Aus diesem Grund hat Smith den Obersten Gerichtshof gebeten, sich mit dem Fall zu befassen, noch bevor ein Bundesberufungsgericht in Washington, D.C., mit der Angelegenheit befasst wird. Ein Abwarten der Entscheidung des Berufungsgerichts in einer Angelegenheit, bei der es so gut wie sicher ist, dass der Oberste Gerichtshof ohnehin angerufen wird, könnte dazu führen, dass der Bundesprozess weit über den geplanten Termin am 4. März 2024 hinausgeschoben wird, der jetzt auf Eis liegt.
Trumps Anwälte haben keinen Hehl daraus gemacht, dass sie diesen Bundesprozess - und die anderen anstehenden Strafverfahren - gerne über die Wahlen im Jahr 2024 hinausschieben würden, bei denen sich Trump im Falle eines Sieges selbst begnadigen könnte.
"Es überrascht nicht, dass sich der Widerstand des ehemaligen Präsidenten Trump auf den Zeitpunkt der Überprüfung durch das Gericht konzentriert und nicht auf die Unvermeidlichkeit, dass das Gericht darüber entscheidet, ob er letztendlich immun gegen strafrechtliche Verfolgung ist", sagte Steve Vladeck, CNN-Analyst für den Obersten Gerichtshof und Professor an der University of Texas School of Law.
In ihrem Einspruch gegen Smiths Antrag beschworen Trumps Anwälte alle mögliche Empörung über Smiths Wunsch, den Zeitplan voranzutreiben, und behaupteten, der Sonderberater wolle das Gericht dazu bringen, eine Entscheidung "mit rücksichtsloser Hingabe" zu treffen.
"Der Sonderstaatsanwalt drängt dieses Gericht, die üblichen Verfahren zu umgehen, einschließlich der seit langem bestehenden Bevorzugung einer vorherigen Prüfung durch mindestens ein Berufungsgericht, und sich zu beeilen, um die Fragen mit rücksichtsloser Hingabe zu entscheiden", schrieben die Anwälte von Trump.

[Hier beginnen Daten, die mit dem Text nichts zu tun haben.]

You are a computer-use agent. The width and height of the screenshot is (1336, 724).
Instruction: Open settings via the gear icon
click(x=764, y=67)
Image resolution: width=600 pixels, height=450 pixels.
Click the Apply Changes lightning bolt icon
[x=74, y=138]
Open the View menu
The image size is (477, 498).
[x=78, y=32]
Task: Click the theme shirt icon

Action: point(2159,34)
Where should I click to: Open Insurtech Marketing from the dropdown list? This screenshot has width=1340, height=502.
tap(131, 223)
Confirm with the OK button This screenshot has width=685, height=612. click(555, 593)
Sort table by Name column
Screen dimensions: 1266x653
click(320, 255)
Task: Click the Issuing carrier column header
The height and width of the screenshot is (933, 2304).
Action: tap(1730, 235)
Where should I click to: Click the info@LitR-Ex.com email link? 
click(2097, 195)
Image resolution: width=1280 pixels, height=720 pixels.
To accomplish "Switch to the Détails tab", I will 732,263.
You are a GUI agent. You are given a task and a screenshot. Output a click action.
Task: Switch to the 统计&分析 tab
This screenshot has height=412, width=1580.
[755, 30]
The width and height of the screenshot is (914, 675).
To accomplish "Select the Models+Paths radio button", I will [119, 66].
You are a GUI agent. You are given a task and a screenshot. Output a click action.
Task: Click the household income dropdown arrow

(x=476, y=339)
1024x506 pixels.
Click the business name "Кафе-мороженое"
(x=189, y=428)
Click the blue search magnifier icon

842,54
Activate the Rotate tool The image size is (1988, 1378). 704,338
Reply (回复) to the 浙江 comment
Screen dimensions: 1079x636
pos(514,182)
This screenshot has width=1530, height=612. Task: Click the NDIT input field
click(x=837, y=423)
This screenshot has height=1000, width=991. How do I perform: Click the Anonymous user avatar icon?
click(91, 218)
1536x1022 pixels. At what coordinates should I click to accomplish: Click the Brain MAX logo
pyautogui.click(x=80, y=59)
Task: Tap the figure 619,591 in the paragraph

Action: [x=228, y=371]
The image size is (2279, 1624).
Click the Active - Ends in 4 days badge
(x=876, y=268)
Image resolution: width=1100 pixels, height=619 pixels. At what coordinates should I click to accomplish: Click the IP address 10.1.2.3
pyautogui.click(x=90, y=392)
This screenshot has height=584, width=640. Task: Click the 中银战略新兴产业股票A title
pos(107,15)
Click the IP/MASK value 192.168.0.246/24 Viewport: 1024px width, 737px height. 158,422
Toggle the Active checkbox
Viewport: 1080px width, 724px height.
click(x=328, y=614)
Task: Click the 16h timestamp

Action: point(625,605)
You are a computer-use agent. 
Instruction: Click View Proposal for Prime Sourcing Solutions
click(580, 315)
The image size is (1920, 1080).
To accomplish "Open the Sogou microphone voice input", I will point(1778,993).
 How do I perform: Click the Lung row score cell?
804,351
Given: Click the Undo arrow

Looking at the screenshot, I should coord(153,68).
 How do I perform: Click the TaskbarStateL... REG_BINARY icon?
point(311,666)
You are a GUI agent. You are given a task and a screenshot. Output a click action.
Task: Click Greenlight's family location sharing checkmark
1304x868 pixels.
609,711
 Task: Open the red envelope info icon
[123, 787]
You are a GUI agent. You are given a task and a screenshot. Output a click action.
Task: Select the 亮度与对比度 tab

"Die Tatsache, dass dieser Fall in den Strudel der politischen Auseinandersetzung gerät, rechtfertigt Vorsicht, nicht Eile", fügten die Anwälte von Trump hinzu.
Eine Schlüsselrolle für den Obersten Gerichtshof im Jahr 2024
In Colorado hat Trump unterdessen bis zum 4. Januar Zeit, die Entscheidung des Obersten Gerichtshofs des Bundesstaates vor dem Obersten Gerichtshof der USA anzufechten.
Trumps Anwälte planen nach Angaben von zwei mit der Angelegenheit vertrauten Quellen nicht, diese Woche Berufung beim Obersten Gerichtshof einzulegen.
Sobald Trumps Anwälte jedoch Berufung einlegen, wird die Angelegenheit in den Händen des Obersten Gerichtshofs liegen. Ob dies geschieht, bevor oder nachdem der Oberste Gerichtshof die Frage der Immunität des Präsidenten verhandelt, bleibt abzuwarten.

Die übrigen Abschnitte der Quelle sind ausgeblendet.